Pointing data for screenshots:
———

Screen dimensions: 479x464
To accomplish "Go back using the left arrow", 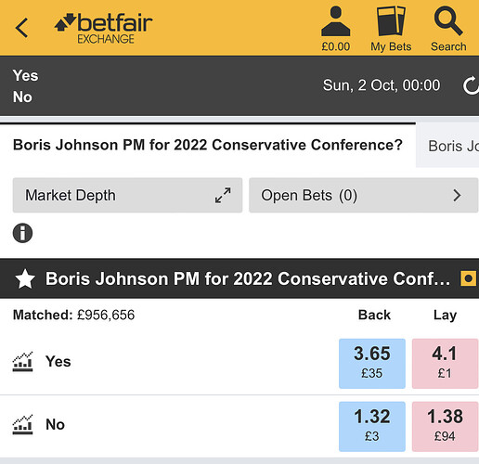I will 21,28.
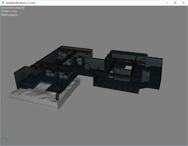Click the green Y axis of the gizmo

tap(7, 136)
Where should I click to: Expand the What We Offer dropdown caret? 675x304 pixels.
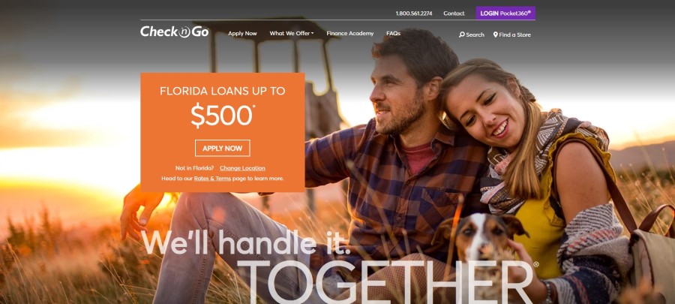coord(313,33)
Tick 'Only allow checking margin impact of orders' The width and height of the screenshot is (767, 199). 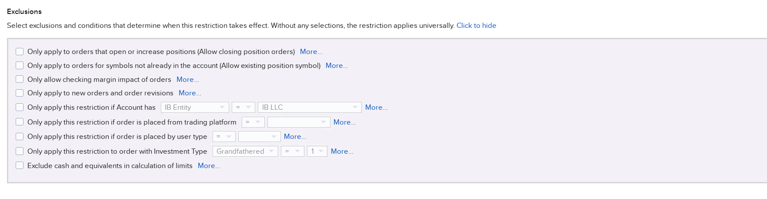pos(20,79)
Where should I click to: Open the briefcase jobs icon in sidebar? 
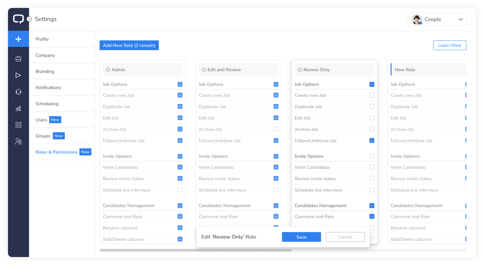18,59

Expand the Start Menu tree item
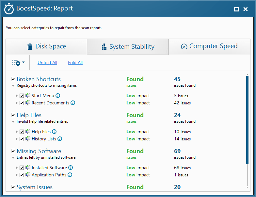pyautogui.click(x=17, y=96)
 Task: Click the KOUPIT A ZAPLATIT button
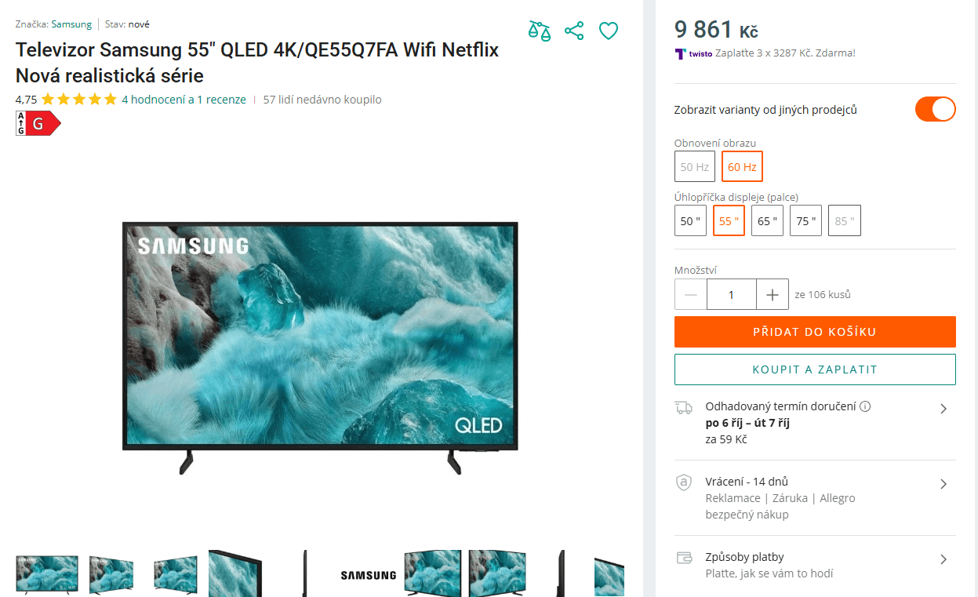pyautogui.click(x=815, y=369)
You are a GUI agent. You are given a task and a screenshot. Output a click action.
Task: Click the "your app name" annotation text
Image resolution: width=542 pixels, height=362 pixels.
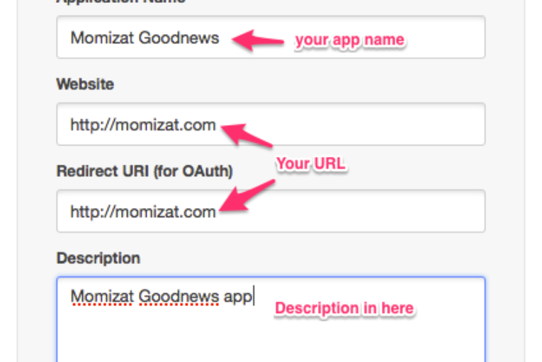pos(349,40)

———

§ AIM OF THE TASK:
Can you copy the items word for word, starting with the line containing "Task: Click the KOUPIT A ZAPLATIT button" and going on through the end of the items, but leaving the pictures out?

§ EXPECTED OUTPUT:
 Task: Click the KOUPIT A ZAPLATIT button
pyautogui.click(x=815, y=369)
You are a GUI agent. You are given a task and a screenshot. Output a click action.
Task: Click the "your app name" annotation text
Image resolution: width=542 pixels, height=362 pixels.
pos(349,40)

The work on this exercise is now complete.